FIG. 2.

Production, dephosphorylation, and purification of NS1. (A) Full-length (wild-type) and C-terminally truncated (dlC67) NS1 were produced by recombinant vaccinia viruses in HeLa cells. Nuclear extracts containing NS1 were treated (dephosphorylated samples, with superscripted “O”) or not treated (native samples, with superscripted “P”) with calf intestine alkaline phosphatase, and the NS1 polypeptides were purified by affinity chromatography by means of their N-terminal [His]₆ tags. The purified samples were analyzed by SDS-PAGE and Coomassie blue staining. Lanes: 1 and 2, wild-type NS1; 3 and 4, NS1dlC67; 1 and 3, native NS1; 2 and 4, dephosphorylated NS1. (B) Wild-type NS1 produced by recombinant vaccinia viruses was metabolically ³²P labeled in vivo, using 10⁶ HeLa cells, and extracted by repeated freezing and thawing.
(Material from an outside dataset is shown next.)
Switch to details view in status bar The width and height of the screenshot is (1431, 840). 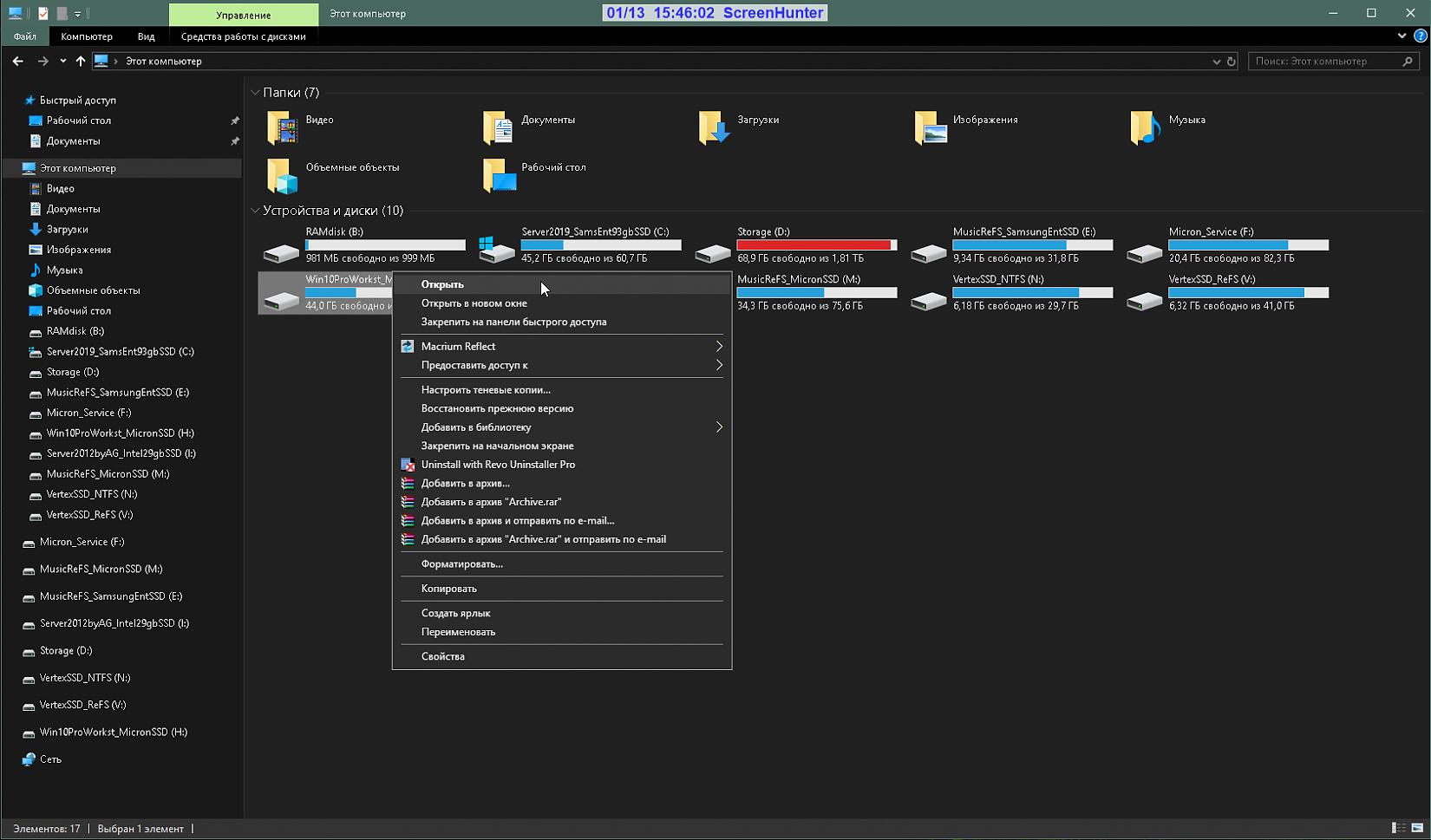pyautogui.click(x=1398, y=828)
Alternatively, dephosphorylated NS1 was ³²P labeled in vitro, using PKC. The ³²P-labeled proteins were then mixed with the same amount of NS1-containing nuclear extract as used in panel A. Phosphatase-treated or untreated samples were then purified on Ni²⁺-NTA–agarose columns and analyzed by SDS-PAGE and autoradiography. Lanes: 1 and 2, NS1 labeled in vivo in HeLa cells; 3 and 4, NS1 labeled in vitro, using recombinant PKC; 1 and 3, mock treatment; 2 and 4, treatment with calf intestine alkaline phosphatase. The low degree of purification of in vivo ³²P-labeled NS1 in lane 1 was probably due to the formation of aggregates caused by the freezing and thawing procedure used to release the ³²P-labeled proteins from the cells.